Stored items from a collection
»»
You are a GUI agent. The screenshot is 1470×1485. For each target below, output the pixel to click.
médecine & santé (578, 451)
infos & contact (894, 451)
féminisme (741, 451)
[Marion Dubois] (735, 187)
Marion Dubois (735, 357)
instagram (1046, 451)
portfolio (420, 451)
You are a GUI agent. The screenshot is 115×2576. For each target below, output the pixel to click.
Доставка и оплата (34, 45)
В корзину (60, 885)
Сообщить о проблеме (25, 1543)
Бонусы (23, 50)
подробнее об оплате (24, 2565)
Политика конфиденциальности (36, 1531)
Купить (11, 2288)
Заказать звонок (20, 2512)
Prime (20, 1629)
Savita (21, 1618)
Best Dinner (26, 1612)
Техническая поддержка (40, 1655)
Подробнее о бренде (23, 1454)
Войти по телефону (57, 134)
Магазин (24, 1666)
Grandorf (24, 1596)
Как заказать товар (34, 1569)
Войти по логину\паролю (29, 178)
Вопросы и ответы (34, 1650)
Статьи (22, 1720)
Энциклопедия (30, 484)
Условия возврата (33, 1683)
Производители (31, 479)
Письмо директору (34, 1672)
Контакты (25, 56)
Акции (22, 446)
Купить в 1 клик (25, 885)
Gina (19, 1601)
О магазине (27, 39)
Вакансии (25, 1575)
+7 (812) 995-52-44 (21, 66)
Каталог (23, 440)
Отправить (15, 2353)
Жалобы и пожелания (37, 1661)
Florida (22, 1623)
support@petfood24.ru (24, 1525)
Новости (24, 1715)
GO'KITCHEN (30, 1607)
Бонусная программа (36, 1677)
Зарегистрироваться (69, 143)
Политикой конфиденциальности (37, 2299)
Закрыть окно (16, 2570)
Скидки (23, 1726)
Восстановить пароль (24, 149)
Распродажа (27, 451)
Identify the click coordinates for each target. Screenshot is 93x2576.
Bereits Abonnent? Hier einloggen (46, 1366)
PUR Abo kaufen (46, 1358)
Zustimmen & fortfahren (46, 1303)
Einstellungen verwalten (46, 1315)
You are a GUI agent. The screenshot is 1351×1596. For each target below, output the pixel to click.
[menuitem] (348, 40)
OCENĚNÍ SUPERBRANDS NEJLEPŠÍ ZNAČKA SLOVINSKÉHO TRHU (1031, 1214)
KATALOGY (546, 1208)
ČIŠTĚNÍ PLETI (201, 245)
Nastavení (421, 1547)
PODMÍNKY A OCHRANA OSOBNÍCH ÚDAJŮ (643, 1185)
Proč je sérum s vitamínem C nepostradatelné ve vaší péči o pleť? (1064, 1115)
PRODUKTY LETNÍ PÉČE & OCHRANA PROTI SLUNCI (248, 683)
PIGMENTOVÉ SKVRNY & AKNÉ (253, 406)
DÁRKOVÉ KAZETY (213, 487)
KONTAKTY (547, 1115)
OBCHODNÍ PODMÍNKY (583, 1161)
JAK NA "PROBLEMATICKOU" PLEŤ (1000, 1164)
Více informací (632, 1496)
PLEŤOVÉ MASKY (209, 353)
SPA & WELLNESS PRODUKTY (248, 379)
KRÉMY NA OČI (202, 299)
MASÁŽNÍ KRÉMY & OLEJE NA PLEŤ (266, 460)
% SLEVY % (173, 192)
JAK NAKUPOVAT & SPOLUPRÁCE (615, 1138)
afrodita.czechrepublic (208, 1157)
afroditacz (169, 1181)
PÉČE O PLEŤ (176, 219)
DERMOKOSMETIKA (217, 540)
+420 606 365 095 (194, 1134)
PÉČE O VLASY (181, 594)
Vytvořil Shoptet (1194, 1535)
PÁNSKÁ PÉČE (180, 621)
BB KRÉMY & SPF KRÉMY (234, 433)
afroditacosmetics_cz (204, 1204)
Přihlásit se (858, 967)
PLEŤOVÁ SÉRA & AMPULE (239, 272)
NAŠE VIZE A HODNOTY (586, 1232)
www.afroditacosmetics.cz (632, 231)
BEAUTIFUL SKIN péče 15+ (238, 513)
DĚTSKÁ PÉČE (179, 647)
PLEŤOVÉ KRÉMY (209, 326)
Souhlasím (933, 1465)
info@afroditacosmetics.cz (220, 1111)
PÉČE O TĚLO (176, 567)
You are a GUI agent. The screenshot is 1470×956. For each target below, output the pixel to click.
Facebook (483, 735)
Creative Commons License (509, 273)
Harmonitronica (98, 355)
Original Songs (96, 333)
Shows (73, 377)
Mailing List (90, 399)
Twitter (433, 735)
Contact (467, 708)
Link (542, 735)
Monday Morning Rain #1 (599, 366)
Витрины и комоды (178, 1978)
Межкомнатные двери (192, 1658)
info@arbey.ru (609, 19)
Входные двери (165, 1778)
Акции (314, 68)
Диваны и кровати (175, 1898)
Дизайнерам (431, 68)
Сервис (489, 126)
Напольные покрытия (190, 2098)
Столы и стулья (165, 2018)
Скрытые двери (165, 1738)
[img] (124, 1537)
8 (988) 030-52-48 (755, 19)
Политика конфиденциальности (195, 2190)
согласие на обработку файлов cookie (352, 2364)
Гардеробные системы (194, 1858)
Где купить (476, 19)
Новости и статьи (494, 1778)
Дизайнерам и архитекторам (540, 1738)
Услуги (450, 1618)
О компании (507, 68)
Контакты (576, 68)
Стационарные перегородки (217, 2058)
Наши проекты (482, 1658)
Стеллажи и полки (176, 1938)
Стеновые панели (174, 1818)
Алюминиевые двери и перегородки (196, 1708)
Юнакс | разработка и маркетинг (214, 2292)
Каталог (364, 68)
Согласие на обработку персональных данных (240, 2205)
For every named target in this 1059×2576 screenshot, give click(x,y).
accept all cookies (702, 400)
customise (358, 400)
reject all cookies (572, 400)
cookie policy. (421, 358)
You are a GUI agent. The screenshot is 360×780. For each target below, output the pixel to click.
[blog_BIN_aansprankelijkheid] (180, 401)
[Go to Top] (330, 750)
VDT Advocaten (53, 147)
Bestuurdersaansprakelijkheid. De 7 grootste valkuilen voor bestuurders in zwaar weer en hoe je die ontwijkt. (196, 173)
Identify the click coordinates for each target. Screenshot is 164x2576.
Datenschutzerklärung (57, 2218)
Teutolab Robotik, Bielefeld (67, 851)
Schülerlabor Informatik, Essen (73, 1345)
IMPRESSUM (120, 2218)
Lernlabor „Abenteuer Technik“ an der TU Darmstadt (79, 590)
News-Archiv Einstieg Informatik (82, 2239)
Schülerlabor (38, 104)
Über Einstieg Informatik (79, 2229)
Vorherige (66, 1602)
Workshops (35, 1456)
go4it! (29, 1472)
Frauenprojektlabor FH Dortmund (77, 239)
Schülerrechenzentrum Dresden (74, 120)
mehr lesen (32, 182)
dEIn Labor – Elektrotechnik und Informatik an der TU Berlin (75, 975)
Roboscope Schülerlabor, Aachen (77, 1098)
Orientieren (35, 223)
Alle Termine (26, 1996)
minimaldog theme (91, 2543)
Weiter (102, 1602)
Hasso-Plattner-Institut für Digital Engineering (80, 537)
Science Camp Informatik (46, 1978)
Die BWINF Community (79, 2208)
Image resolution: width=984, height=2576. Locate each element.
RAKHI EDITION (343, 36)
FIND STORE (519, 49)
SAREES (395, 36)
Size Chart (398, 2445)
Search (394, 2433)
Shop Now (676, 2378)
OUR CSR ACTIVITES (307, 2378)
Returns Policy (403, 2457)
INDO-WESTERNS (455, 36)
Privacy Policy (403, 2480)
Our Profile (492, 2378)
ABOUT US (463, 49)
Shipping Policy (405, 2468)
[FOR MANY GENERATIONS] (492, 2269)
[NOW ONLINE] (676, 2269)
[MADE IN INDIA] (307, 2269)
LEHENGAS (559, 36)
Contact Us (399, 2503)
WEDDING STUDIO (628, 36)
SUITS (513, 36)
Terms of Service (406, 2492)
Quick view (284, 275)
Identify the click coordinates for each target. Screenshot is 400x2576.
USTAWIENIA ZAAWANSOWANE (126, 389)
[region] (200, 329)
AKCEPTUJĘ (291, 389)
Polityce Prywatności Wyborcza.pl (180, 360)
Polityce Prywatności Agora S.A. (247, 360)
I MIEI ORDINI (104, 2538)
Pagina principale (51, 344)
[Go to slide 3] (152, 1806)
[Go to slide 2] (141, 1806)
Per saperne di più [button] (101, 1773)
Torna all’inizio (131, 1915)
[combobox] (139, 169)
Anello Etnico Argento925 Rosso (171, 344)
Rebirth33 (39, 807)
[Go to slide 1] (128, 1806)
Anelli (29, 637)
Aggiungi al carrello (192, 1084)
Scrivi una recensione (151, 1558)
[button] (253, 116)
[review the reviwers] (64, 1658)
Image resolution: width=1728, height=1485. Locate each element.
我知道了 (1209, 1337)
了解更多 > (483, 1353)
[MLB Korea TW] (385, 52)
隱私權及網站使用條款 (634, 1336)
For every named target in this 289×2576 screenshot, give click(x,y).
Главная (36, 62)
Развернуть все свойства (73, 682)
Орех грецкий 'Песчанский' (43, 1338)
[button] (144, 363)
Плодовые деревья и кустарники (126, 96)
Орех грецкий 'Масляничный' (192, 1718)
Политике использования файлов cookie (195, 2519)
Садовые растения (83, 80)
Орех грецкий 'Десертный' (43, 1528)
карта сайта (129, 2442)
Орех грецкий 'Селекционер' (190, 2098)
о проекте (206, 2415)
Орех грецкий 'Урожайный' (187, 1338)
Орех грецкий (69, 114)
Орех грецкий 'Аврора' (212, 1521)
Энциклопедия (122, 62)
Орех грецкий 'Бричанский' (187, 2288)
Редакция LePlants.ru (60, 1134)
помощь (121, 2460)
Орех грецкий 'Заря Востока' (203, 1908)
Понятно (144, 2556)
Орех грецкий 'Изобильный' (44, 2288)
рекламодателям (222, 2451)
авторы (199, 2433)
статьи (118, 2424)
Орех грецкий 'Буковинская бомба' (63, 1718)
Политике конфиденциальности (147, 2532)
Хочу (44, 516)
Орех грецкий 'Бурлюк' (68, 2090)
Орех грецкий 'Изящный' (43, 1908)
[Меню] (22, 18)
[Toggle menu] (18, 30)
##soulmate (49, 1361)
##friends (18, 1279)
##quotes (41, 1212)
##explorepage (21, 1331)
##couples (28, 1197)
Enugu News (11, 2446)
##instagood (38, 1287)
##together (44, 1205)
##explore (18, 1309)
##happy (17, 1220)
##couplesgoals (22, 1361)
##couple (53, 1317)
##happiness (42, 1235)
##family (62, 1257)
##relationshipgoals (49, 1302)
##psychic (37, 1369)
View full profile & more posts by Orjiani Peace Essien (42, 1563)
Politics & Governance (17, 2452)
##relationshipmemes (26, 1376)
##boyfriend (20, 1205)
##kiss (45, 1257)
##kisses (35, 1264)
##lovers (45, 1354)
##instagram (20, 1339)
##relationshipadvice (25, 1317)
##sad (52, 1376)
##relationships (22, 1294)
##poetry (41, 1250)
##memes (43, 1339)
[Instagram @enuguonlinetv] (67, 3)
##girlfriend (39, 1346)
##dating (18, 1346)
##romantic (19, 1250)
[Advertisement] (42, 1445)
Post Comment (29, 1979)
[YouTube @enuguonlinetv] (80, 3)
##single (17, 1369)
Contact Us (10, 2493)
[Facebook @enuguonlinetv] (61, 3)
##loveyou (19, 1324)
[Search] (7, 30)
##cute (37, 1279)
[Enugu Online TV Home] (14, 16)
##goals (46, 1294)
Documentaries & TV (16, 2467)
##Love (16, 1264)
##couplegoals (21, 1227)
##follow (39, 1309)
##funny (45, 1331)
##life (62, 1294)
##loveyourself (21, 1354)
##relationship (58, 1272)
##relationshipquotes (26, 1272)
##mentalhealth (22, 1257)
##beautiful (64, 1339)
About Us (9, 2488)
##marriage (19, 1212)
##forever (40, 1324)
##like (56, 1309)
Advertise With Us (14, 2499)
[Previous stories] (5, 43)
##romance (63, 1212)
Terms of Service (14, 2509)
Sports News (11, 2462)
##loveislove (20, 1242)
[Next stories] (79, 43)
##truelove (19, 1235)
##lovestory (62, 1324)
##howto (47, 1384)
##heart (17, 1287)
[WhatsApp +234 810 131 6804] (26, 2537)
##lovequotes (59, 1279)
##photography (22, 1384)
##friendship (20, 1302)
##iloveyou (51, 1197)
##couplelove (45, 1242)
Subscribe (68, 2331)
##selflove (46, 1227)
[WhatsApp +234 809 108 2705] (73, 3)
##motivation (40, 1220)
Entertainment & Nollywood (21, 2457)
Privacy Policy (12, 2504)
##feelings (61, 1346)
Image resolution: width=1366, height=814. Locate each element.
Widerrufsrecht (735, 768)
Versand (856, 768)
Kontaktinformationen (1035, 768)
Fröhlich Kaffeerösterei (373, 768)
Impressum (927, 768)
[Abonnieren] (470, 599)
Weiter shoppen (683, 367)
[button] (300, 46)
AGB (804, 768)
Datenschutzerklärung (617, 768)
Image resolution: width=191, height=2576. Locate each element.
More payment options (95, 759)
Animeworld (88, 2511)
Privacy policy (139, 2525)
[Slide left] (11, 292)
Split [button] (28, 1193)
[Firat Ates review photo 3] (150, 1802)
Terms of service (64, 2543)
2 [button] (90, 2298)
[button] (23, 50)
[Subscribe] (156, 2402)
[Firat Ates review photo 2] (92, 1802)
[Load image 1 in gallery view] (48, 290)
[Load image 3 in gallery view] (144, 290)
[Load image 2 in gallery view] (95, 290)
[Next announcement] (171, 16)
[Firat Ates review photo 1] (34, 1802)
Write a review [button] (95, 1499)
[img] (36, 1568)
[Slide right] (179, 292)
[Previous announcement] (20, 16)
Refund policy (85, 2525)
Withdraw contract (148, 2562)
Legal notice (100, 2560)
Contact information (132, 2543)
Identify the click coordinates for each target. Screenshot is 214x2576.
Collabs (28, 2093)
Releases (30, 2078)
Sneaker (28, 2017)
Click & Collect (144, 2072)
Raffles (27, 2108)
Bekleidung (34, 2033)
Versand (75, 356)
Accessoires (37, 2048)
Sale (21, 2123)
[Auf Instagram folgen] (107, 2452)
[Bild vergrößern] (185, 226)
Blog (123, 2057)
««
• Problem to work on:
Look above for the line with "2 [button] (90, 2298)"; retype exactly that line, every line after it up to the line with "Contact information (132, 2543)", and that line too, nothing else.

• Answer to this task:
2 [button] (90, 2298)
[button] (23, 50)
[Subscribe] (156, 2402)
[Firat Ates review photo 2] (92, 1802)
[Load image 1 in gallery view] (48, 290)
[Load image 3 in gallery view] (144, 290)
[Load image 2 in gallery view] (95, 290)
[Next announcement] (171, 16)
[Firat Ates review photo 1] (34, 1802)
Write a review [button] (95, 1499)
[img] (36, 1568)
[Slide right] (179, 292)
[Previous announcement] (20, 16)
Refund policy (85, 2525)
Withdraw contract (148, 2562)
Legal notice (100, 2560)
Contact information (132, 2543)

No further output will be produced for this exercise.